OpenPrinting / cups

OpenPrinting CUPS Sources
https://openprinting.github.io/cups
Apache License 2.0
957 stars 174 forks source link

load_ppd for 6000 printers takes 25mins 100% cpu #940

Open ryjogo opened 2 months ago

ryjogo commented 2 months ago

Is your feature request related to a problem? Please describe. We have some systems with over 6k printers attached, when loading up the CUPSd service, it takes around 25-30 mins to parse all the PPD's

D [11/Apr/2024:16:34:52 +0000] cupsdRegisterPrinter(p=0x555d2d5fccb0(FR7_Printer))
D [11/Apr/2024:16:34:52 +0000] Loading printer FR7_Color_Printer...
D [11/Apr/2024:16:34:52 +0000] load_ppd: Loading /var/cache/cups/FR7_Color_Printer.data...

I can currently see that this occupies a single CPU core, on a 6 core machine.

Describe the solution you'd like It would be great if we can load files multi-threaded perhaps? or even have a way to load PPD's and start the service up in the background.

Describe alternatives you've considered I'm tempted to start to split these printers into seperate CUPS instances, and stick a load-balancer in front - but that doens't work as the load-balancer does not know where to sent the JOB polling request after a print request. i.e., a print request is sent; and the subsequent job polling doesn't contain any data i can pin the connection to, so it can hop to another node; and fail.

michaelrsweet commented 2 months ago

This is a known issue and there really isn't much that we can do - there is a certain amount of state that we need to load to support printing - quite a bit of optimization has already been done but I can look into loading printers in parallel to speed things up, as well as revisiting the current caching framework (I am overhauling the localization support now as well...)

ryjogo commented 2 months ago

Fantastic!

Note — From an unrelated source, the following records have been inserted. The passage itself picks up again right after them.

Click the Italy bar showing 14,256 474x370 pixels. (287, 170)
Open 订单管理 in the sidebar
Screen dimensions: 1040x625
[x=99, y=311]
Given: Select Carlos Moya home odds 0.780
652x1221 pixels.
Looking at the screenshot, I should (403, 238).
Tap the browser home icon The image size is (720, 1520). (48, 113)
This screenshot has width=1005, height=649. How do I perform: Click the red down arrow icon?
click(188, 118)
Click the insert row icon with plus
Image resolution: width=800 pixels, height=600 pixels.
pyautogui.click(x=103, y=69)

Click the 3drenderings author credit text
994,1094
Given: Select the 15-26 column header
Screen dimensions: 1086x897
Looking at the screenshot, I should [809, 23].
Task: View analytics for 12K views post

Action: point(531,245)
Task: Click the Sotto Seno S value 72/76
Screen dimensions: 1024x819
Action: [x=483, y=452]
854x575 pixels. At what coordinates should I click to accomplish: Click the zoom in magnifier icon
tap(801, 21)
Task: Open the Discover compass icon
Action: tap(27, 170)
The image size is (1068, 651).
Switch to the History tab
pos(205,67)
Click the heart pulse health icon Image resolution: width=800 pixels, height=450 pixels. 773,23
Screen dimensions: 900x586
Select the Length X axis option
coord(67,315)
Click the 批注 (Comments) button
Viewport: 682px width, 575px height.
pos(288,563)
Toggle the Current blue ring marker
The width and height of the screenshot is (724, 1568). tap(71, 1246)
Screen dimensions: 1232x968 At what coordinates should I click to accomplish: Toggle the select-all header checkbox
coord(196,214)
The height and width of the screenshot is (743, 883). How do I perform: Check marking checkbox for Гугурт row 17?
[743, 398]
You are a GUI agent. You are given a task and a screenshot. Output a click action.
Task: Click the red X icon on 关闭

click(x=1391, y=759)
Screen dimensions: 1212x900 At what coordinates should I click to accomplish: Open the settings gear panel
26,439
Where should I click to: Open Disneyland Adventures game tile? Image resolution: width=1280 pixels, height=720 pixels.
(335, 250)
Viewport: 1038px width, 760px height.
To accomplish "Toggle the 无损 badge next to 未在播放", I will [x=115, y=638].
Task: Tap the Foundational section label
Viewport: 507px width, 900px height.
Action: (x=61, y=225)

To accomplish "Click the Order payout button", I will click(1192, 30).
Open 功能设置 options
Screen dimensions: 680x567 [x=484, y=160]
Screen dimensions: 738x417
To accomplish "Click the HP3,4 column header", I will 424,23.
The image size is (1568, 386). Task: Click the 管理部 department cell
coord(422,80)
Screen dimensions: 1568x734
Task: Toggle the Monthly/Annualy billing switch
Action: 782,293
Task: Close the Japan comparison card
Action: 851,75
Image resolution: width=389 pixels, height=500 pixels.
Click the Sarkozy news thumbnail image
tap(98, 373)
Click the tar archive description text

Yes please! This would help considerably. I have a task to create alias for 6k printers for another naming scheme, however I'm really nervous as this will basically double the PPDs when using classes. Thus loading 12k is unbearable.

Do you know of any solution for a workarounds as suggested? I'm referring to load balancing techniques for CUPS?

Perhaps I should make a new issue on this..

michaelrsweet commented 2 months ago

WRT load balancing options, sorry I'm not aware of anything specific. The old "CUPS browsing" implicit class method (no longer supported) and the newer "cups-browsed" stuff can be used but probably won't scale up to 6k queues.

Just an FYI - CUPS 2.5 is the "end of the line" for PPD-based print queues and the current single-threaded server architecture. We aren't going to completely re-architect cupsd for 2.5, but I will try to improve startup performance.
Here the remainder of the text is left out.